John Malkovich in The Infernal Comedy
(© Nathalie Bauer)
John Malkovich in The Infernal Comedy
(© Nathalie Bauer)
Many people would consider a chance to hear a pair of highly skilled sopranos, backed by a superb orchestra, executing a series of exquisite arias entertainment enough for one evening. Many other people -- and possibly even the same people -- would relish an opportunity to see John Malkovich portray a sociopath on stage.

What's puzzling about The Infernal Comedy: Confessions of a Serial Killer, now at the Cutler Majestic Theatre in Boston as part of an international tour, is the impulse to combine these two disparate elements. And what's disappointing about the enterprise is that it's not as if either especially enhances the other.

Co-conceived by Musica Angelica conductor Martin Haselböck in 2008, the work's biggest stumbling block is librettist/director Michael Sturminger's underwritten text, loosely based on the real-life story of the late Austrian author Jack Unterweger. Imprisoned for killing a young woman, Unterweger was released after he wrote a best-selling autobiography, Purgatory. Deemed rehabilitated, he built a career as a journalist specializing in sex crimes -- and managed to murder at least 11 more women. It's a fascinating story, but you could glean far more insight on the subject of sexual deviance from just about any episode of Law & Order: SVU.

But Sturminger has a more avant-garde agenda in mind than a straight bioplay. He has Malkovich -- speaking haltingly, in an absurd and inconsistent "Owstrian" accent -- occasionally break the fourth wall to flirt creepily with various women in the audience, before returning to the business at hand. Not surprisingly, Malkovich is at his lively best when he departs from the skimpy script and goes off on a rant of his own -- complaining, for instance, about the Mac that Jack has been given to "Wikipedia" himself ("I am a PC!").

The sopranos (currently being played by Sophie Klussmann and Claire Meghnagi) function as helpmeets, enabling Jack to act out his memories. Playing the young unwed mother who abandoned him, Meghnagi -- having soothed Jack with Vivaldi's "Sposa son disprezzata" -- is the first to be brutally knocked to the ground, while Klussman has the distinction of being choked with the bra that Jack has lovingly tucked her into, and being dragged across the stage.

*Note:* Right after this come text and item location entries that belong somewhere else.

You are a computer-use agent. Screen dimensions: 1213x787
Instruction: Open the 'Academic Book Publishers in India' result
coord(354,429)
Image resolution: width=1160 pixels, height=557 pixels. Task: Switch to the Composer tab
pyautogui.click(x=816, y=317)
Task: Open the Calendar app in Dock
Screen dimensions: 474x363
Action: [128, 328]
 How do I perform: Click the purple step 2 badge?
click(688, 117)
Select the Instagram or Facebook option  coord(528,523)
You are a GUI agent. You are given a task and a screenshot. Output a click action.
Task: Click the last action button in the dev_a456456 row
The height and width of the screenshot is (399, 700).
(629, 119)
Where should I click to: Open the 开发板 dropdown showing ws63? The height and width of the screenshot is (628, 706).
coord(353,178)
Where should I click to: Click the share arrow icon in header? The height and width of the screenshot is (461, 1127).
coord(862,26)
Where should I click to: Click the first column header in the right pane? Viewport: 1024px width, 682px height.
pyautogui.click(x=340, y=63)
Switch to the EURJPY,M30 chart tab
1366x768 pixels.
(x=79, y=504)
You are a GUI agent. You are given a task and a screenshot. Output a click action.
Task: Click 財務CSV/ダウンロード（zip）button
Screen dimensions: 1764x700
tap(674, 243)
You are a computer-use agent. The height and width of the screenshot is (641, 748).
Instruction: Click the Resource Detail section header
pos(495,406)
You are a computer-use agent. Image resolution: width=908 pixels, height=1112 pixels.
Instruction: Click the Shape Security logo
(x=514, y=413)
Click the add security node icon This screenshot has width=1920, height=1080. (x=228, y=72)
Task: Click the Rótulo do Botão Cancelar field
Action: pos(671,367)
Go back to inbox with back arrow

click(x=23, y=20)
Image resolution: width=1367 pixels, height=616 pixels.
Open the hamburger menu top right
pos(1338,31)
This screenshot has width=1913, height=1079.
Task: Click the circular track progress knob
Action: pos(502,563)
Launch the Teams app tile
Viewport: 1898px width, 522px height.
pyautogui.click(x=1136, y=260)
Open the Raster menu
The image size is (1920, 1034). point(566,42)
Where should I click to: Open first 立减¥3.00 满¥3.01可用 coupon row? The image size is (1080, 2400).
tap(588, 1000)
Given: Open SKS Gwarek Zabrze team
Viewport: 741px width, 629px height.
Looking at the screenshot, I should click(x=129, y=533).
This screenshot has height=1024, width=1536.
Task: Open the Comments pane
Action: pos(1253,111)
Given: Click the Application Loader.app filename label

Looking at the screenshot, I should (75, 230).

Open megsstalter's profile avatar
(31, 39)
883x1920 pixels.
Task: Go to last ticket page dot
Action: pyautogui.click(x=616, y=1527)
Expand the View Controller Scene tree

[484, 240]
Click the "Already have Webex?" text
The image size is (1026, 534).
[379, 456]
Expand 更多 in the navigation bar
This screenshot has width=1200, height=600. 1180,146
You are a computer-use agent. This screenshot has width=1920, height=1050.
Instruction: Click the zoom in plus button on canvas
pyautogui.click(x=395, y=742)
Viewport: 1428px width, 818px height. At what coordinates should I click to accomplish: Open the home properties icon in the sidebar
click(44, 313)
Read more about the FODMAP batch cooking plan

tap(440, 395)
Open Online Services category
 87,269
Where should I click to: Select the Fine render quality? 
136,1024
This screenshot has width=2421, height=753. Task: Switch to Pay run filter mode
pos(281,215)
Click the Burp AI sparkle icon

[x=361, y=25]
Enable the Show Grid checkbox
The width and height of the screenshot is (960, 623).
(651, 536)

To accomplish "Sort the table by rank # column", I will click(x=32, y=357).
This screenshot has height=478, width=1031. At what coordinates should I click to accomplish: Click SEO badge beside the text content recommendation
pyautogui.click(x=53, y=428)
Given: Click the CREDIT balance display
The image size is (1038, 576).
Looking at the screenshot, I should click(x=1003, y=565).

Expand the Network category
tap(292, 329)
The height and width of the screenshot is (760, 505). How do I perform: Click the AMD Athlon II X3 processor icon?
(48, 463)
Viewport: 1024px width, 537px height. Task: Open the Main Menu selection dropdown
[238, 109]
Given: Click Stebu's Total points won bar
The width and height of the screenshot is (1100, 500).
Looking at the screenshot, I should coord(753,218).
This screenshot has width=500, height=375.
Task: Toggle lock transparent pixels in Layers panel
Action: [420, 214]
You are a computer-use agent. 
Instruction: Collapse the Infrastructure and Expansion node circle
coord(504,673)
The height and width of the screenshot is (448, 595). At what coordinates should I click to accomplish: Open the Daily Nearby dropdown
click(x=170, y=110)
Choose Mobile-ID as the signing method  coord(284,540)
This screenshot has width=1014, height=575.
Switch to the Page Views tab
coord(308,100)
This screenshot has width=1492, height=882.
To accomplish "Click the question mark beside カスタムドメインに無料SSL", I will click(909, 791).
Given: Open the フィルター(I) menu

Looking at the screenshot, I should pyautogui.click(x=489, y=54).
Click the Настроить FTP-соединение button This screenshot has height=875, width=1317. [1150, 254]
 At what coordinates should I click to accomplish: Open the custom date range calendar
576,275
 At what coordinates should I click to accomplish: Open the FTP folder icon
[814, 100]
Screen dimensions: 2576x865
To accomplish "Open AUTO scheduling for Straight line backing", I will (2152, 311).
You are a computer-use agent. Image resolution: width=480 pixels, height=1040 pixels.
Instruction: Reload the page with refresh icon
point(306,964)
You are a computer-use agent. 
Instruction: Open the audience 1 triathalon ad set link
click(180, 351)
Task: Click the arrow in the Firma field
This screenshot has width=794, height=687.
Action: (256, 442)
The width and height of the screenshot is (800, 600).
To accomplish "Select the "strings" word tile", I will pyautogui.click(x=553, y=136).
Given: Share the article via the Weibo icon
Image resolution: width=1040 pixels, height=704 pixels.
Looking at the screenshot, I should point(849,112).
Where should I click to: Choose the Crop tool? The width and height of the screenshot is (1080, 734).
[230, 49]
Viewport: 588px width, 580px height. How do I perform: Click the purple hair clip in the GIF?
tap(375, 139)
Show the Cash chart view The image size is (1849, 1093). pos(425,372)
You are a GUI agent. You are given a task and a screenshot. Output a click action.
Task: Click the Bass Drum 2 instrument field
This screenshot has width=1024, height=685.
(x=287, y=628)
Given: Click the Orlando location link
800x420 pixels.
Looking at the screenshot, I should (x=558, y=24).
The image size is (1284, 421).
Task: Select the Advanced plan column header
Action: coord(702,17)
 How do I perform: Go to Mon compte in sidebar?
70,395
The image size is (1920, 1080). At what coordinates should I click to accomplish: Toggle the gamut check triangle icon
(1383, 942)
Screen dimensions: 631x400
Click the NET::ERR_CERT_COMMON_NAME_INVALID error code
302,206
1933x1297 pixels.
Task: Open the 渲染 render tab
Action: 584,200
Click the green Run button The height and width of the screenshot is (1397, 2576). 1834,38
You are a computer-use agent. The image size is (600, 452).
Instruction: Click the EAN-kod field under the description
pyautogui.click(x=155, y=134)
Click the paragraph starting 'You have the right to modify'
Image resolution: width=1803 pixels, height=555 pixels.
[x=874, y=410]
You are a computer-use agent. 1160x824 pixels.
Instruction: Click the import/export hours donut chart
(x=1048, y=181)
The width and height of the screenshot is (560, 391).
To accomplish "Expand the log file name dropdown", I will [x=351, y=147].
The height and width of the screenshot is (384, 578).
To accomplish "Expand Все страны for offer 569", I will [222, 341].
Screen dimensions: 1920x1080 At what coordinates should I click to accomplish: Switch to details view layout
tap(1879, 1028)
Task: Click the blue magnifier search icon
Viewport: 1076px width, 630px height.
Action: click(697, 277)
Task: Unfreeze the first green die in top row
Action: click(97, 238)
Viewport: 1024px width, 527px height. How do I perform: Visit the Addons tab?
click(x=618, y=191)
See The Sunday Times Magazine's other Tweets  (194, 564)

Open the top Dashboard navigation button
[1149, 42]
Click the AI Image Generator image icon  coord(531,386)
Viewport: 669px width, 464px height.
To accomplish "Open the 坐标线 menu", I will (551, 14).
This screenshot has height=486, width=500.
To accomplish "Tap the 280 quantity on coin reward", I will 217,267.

The young singers deserve praise for both their fortitude and musical aptitude; however, the physical "comedy" in which they're colluding is hardly that. Even given Jack's twisted psyche as the designated point of view, it's discomfiting to see violence against women treated as sport, as meat for laughter.

Also disturbing, and ultimately tedious, is the fact that all the musical selections play up a theme of female masochism: the women continually decry a lover's "crudeltà" and beg for "pietà," yet hang in there for the hard knocks and the occasional caress. (It's also hard to know what to make of the seemingly badly translated surtitles for this parade of Baroque torch songs.)

Yet, at the very least, Malkovich and company may be performing a public service in attracting a new audience to classical music -- even if this is an odd vehicle to accomplish the task.